Getting Your Data Ready for AI Workloads

25 September 2024, 16:00 - 16:20

Alan Turing Stage

Keynote

According to Forbes, 64% of businesses anticipate that AI will enhance productivity, showcasing growing confidence in its transformative potential. However, poor data quality remains a significant barrier to fully realizing AI’s benefits.

Data silos, hyper-segmentation, and inconsistent information can result in inaccurate AI predictions. To train effective AI models, it’s crucial to ensure high-quality, clean data.

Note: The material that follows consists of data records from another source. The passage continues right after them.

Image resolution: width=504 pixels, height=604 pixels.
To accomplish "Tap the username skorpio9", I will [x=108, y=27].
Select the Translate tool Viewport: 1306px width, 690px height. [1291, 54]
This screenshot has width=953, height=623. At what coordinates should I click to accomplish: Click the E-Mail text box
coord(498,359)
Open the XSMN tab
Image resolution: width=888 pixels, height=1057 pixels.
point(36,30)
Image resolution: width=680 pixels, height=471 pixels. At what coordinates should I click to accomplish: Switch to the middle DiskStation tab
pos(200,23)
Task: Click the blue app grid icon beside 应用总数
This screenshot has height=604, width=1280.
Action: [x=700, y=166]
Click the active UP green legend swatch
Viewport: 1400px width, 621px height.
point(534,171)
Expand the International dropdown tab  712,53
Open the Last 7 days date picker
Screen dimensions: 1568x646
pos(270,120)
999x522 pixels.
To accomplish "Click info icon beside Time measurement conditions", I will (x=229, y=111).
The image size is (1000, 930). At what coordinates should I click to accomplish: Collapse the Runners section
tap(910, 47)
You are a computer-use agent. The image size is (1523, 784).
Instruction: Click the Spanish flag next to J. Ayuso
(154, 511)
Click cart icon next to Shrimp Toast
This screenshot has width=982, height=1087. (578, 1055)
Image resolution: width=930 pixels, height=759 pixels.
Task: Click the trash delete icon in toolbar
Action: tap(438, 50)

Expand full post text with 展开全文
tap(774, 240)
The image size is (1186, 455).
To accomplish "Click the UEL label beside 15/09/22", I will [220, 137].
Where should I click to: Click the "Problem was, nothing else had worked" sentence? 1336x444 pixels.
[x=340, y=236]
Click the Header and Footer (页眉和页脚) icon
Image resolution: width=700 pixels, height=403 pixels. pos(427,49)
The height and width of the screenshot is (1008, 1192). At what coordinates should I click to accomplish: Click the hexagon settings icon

Additionally, strict compliance with privacy regulations is essential when using customer data for AI. Managing large datasets securely is vital, as it increases the risk of data breaches. Customer concerns about data misuse can also undermine trust in AI systems.

Low-quality data may lead to AI interactions that feel impersonal or erroneous, heightening customer frustration. Therefore, balancing AI automation with human oversight is necessary to address shortcomings.

Key Discussion Points:

1. While achieving perfect data quality is unrealistic, setting and meeting a company-approved data quality standard is attainable.

2. Strategies for mitigating the impact of poor data quality on AI-driven decision-making.

3. How Data Intelligence tools can help identify and manage PII/PHI data across your landscape.